> **Exercise directions**
The complete listing below should be transcribed precisely.

____

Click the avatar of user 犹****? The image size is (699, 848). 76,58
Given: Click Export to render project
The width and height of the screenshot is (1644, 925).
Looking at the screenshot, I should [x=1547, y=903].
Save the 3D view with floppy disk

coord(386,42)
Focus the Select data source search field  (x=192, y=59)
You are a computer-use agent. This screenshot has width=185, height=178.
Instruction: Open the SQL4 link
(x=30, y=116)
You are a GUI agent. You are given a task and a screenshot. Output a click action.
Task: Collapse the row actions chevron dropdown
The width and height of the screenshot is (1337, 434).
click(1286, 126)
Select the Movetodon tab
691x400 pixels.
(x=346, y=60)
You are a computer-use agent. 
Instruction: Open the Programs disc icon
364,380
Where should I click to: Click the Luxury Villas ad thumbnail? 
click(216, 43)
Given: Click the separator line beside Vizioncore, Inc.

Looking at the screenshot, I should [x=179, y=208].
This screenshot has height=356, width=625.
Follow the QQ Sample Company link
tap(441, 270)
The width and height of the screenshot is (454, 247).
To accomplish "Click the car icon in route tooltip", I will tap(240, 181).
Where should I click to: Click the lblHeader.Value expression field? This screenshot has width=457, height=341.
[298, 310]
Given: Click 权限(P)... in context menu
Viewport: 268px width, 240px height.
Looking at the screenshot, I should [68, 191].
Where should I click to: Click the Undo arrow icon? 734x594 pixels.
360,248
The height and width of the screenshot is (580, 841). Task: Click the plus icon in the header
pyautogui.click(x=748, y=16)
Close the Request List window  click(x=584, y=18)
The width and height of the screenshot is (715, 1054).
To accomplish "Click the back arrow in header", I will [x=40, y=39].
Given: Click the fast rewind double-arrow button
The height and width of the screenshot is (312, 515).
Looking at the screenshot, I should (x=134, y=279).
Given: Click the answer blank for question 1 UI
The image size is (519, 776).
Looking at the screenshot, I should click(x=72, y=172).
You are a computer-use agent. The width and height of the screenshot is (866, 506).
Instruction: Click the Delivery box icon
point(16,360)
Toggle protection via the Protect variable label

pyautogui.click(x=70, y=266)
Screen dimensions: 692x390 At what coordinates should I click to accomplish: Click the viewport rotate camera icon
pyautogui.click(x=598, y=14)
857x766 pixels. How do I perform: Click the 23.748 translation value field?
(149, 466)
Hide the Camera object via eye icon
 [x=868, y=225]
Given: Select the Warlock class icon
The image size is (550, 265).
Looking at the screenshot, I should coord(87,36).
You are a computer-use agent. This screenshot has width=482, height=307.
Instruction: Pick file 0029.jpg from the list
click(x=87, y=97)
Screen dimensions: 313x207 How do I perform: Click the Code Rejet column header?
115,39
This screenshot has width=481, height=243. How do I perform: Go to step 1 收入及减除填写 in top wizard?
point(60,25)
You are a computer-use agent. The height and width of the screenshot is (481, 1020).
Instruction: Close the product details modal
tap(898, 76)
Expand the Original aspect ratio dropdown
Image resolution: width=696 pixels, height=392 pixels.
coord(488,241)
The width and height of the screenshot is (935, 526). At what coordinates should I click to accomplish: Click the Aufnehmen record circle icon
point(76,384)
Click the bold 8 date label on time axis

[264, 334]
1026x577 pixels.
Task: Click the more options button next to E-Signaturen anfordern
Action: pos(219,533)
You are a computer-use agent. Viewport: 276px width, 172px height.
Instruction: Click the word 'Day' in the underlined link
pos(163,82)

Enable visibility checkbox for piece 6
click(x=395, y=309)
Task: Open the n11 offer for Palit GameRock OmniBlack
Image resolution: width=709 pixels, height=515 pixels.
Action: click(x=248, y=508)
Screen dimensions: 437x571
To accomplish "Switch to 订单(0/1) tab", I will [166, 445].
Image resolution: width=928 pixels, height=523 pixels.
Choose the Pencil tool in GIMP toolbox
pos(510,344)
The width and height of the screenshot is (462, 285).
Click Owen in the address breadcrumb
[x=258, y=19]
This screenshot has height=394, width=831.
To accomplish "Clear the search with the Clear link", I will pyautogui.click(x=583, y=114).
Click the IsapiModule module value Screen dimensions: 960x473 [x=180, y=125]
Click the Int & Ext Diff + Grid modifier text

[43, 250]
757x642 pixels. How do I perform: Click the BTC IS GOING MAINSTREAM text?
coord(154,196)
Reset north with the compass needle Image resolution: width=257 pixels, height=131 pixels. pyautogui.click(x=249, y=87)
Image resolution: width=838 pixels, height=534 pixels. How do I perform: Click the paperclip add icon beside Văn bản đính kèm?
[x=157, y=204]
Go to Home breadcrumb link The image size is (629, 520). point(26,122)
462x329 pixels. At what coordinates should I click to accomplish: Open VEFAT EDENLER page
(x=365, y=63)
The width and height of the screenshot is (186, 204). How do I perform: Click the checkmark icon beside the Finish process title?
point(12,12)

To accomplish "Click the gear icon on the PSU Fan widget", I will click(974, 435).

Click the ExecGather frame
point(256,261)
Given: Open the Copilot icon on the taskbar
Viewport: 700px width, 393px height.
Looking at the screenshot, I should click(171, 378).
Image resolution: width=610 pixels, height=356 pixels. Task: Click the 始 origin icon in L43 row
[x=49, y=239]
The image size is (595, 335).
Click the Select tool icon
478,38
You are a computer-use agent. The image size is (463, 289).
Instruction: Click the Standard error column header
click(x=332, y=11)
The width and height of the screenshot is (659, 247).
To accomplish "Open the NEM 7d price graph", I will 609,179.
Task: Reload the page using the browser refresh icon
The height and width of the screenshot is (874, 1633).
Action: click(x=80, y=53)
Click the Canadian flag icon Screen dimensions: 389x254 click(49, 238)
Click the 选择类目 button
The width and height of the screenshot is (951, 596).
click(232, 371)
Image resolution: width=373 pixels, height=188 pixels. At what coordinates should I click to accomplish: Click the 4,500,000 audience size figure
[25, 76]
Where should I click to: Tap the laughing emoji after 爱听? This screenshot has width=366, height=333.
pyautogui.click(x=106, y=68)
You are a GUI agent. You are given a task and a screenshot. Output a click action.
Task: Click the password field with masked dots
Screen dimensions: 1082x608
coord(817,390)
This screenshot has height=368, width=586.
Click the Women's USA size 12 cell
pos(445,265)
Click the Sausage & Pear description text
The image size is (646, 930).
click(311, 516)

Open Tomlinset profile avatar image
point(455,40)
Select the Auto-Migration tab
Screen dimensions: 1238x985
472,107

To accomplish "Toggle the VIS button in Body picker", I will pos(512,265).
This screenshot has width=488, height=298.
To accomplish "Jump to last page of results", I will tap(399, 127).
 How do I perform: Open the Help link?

____

> **Your response**
Click the avatar of user 犹****? The image size is (699, 848). 76,58
Given: Click Export to render project
The width and height of the screenshot is (1644, 925).
Looking at the screenshot, I should [x=1547, y=903].
Save the 3D view with floppy disk

coord(386,42)
Focus the Select data source search field  (x=192, y=59)
You are a computer-use agent. This screenshot has width=185, height=178.
Instruction: Open the SQL4 link
(x=30, y=116)
You are a GUI agent. You are given a task and a screenshot. Output a click action.
Task: Collapse the row actions chevron dropdown
The width and height of the screenshot is (1337, 434).
click(1286, 126)
Select the Movetodon tab
691x400 pixels.
(x=346, y=60)
You are a computer-use agent. 
Instruction: Open the Programs disc icon
364,380
Where should I click to: Click the Luxury Villas ad thumbnail? 
click(216, 43)
Given: Click the separator line beside Vizioncore, Inc.

Looking at the screenshot, I should [x=179, y=208].
This screenshot has height=356, width=625.
Follow the QQ Sample Company link
tap(441, 270)
The width and height of the screenshot is (454, 247).
To accomplish "Click the car icon in route tooltip", I will tap(240, 181).
Where should I click to: Click the lblHeader.Value expression field? This screenshot has width=457, height=341.
[298, 310]
Given: Click 权限(P)... in context menu
Viewport: 268px width, 240px height.
Looking at the screenshot, I should [68, 191].
Where should I click to: Click the Undo arrow icon? 734x594 pixels.
360,248
The height and width of the screenshot is (580, 841). Task: Click the plus icon in the header
pyautogui.click(x=748, y=16)
Close the Request List window  click(x=584, y=18)
The width and height of the screenshot is (715, 1054).
To accomplish "Click the back arrow in header", I will [x=40, y=39].
Given: Click the fast rewind double-arrow button
The height and width of the screenshot is (312, 515).
Looking at the screenshot, I should (x=134, y=279).
Given: Click the answer blank for question 1 UI
The image size is (519, 776).
Looking at the screenshot, I should click(x=72, y=172).
You are a computer-use agent. The width and height of the screenshot is (866, 506).
Instruction: Click the Delivery box icon
point(16,360)
Toggle protection via the Protect variable label

pyautogui.click(x=70, y=266)
Screen dimensions: 692x390 At what coordinates should I click to accomplish: Click the viewport rotate camera icon
pyautogui.click(x=598, y=14)
857x766 pixels. How do I perform: Click the 23.748 translation value field?
(149, 466)
Hide the Camera object via eye icon
 [x=868, y=225]
Given: Select the Warlock class icon
The image size is (550, 265).
Looking at the screenshot, I should coord(87,36).
You are a computer-use agent. This screenshot has width=482, height=307.
Instruction: Pick file 0029.jpg from the list
click(x=87, y=97)
Screen dimensions: 313x207 How do I perform: Click the Code Rejet column header?
115,39
This screenshot has width=481, height=243. How do I perform: Go to step 1 收入及减除填写 in top wizard?
point(60,25)
You are a computer-use agent. The height and width of the screenshot is (481, 1020).
Instruction: Close the product details modal
tap(898, 76)
Expand the Original aspect ratio dropdown
Image resolution: width=696 pixels, height=392 pixels.
coord(488,241)
The width and height of the screenshot is (935, 526). At what coordinates should I click to accomplish: Click the Aufnehmen record circle icon
point(76,384)
Click the bold 8 date label on time axis

[264, 334]
1026x577 pixels.
Task: Click the more options button next to E-Signaturen anfordern
Action: pos(219,533)
You are a computer-use agent. Viewport: 276px width, 172px height.
Instruction: Click the word 'Day' in the underlined link
pos(163,82)

Enable visibility checkbox for piece 6
click(x=395, y=309)
Task: Open the n11 offer for Palit GameRock OmniBlack
Image resolution: width=709 pixels, height=515 pixels.
Action: click(x=248, y=508)
Screen dimensions: 437x571
To accomplish "Switch to 订单(0/1) tab", I will [166, 445].
Image resolution: width=928 pixels, height=523 pixels.
Choose the Pencil tool in GIMP toolbox
pos(510,344)
The width and height of the screenshot is (462, 285).
Click Owen in the address breadcrumb
[x=258, y=19]
This screenshot has height=394, width=831.
To accomplish "Clear the search with the Clear link", I will pyautogui.click(x=583, y=114).
Click the IsapiModule module value Screen dimensions: 960x473 [x=180, y=125]
Click the Int & Ext Diff + Grid modifier text

[43, 250]
757x642 pixels. How do I perform: Click the BTC IS GOING MAINSTREAM text?
coord(154,196)
Reset north with the compass needle Image resolution: width=257 pixels, height=131 pixels. pyautogui.click(x=249, y=87)
Image resolution: width=838 pixels, height=534 pixels. How do I perform: Click the paperclip add icon beside Văn bản đính kèm?
[x=157, y=204]
Go to Home breadcrumb link The image size is (629, 520). point(26,122)
462x329 pixels. At what coordinates should I click to accomplish: Open VEFAT EDENLER page
(x=365, y=63)
The width and height of the screenshot is (186, 204). How do I perform: Click the checkmark icon beside the Finish process title?
point(12,12)

To accomplish "Click the gear icon on the PSU Fan widget", I will click(974, 435).

Click the ExecGather frame
point(256,261)
Given: Open the Copilot icon on the taskbar
Viewport: 700px width, 393px height.
Looking at the screenshot, I should click(171, 378).
Image resolution: width=610 pixels, height=356 pixels. Task: Click the 始 origin icon in L43 row
[x=49, y=239]
The image size is (595, 335).
Click the Select tool icon
478,38
You are a computer-use agent. The image size is (463, 289).
Instruction: Click the Standard error column header
click(x=332, y=11)
The width and height of the screenshot is (659, 247).
To accomplish "Open the NEM 7d price graph", I will 609,179.
Task: Reload the page using the browser refresh icon
The height and width of the screenshot is (874, 1633).
Action: click(x=80, y=53)
Click the Canadian flag icon Screen dimensions: 389x254 click(49, 238)
Click the 选择类目 button
The width and height of the screenshot is (951, 596).
click(232, 371)
Image resolution: width=373 pixels, height=188 pixels. At what coordinates should I click to accomplish: Click the 4,500,000 audience size figure
[25, 76]
Where should I click to: Tap the laughing emoji after 爱听? This screenshot has width=366, height=333.
pyautogui.click(x=106, y=68)
You are a GUI agent. You are given a task and a screenshot. Output a click action.
Task: Click the password field with masked dots
Screen dimensions: 1082x608
coord(817,390)
This screenshot has height=368, width=586.
Click the Women's USA size 12 cell
pos(445,265)
Click the Sausage & Pear description text
The image size is (646, 930).
click(311, 516)

Open Tomlinset profile avatar image
point(455,40)
Select the Auto-Migration tab
Screen dimensions: 1238x985
472,107

To accomplish "Toggle the VIS button in Body picker", I will pos(512,265).
This screenshot has width=488, height=298.
To accomplish "Jump to last page of results", I will tap(399, 127).
 How do I perform: Open the Help link?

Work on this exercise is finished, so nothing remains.